Everyone had been fired up by the angel’s visit and the task ahead, functioning as one well-oiled engine set to deliver more than the usual payload of presents this Christmas Eve. If they paused for anything, it was to appreciate yet again Herbert’s newfound voice, which spoke nothing but blessings—brief ones throughout the day and a far more elaborate one, extempore, from his bedside before lights out at night.

As for Wendy, she glowed all week, helping at one workbench or another. And each day just before Anya rang the dinner bell, Wendy slipped into her stepfather’s office and enjoyed quiet conversation with him. In the cozy warmth of that inner sanctum, by lantern light, they spoke in wondrous tones about the gift that had fallen into their laps.

“You can do it, Father, I know you can,” she said, gripping his anxious hands.

“To pause before them one by one, to stare into their depths,” he said with a shake of his great head. “I don’t know. I’m so judgmental these days. And they’re all so tainted, far too many of them anyway; if not with homophobia, in other ways. Yet I must observe in minute detail every fallen soul, to insure the egg-seed’s proper fit. One at a time, I’ve got to do it, ignoring wounds to my own sensibilities, or rather acknowledging them and letting them go. I fear it will break my spirit. But if that were true, why would God’s emissary come with such assurance to grant us this gift? And yet, how can it not change me?”

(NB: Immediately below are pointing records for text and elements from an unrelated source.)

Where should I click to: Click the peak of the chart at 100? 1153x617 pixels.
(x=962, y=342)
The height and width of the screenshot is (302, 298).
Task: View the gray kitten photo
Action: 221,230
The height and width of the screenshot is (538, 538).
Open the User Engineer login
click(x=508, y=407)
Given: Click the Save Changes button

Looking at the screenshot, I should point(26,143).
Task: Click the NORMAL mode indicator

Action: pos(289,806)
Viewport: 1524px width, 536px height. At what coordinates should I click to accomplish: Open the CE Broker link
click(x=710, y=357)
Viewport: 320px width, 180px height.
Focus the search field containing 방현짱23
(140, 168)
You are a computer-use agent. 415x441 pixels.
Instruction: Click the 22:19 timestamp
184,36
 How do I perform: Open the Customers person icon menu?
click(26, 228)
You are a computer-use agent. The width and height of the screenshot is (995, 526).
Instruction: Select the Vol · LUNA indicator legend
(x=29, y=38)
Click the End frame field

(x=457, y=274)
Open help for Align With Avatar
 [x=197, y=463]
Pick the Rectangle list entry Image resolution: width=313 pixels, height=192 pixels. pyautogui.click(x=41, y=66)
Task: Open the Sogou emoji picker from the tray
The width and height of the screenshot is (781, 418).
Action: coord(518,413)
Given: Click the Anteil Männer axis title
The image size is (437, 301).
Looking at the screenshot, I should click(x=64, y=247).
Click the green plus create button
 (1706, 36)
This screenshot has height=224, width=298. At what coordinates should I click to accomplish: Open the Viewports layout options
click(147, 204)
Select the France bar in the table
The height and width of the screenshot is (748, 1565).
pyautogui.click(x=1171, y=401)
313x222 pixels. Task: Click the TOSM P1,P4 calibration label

Wendy gazed at him with adoration. “If you change, it can only be for the better. You’re already so wise and kind and generous, those qualities can only grow in you. And I’ll be there most of the night to give moral support.” She told him how proud she was of him, no matter the outcome. “Even if, by some quirk of fate, your efforts come to naught, I will love you all the more for having tried.”

Santa broke down and wept.

Making a finger ghost with a tissue, Wendy dried his cheeks.

“I have to remind myself that they were all once children, free of prejudice and open as the sky. I always feel so small, right about now. Yet, when we return home, I recall in wonder the vast terrain we have crisscrossed, me and my team, and our great dispensation...of goods, yes, but of generosity above all. What, I wonder, will I recall after this trip?”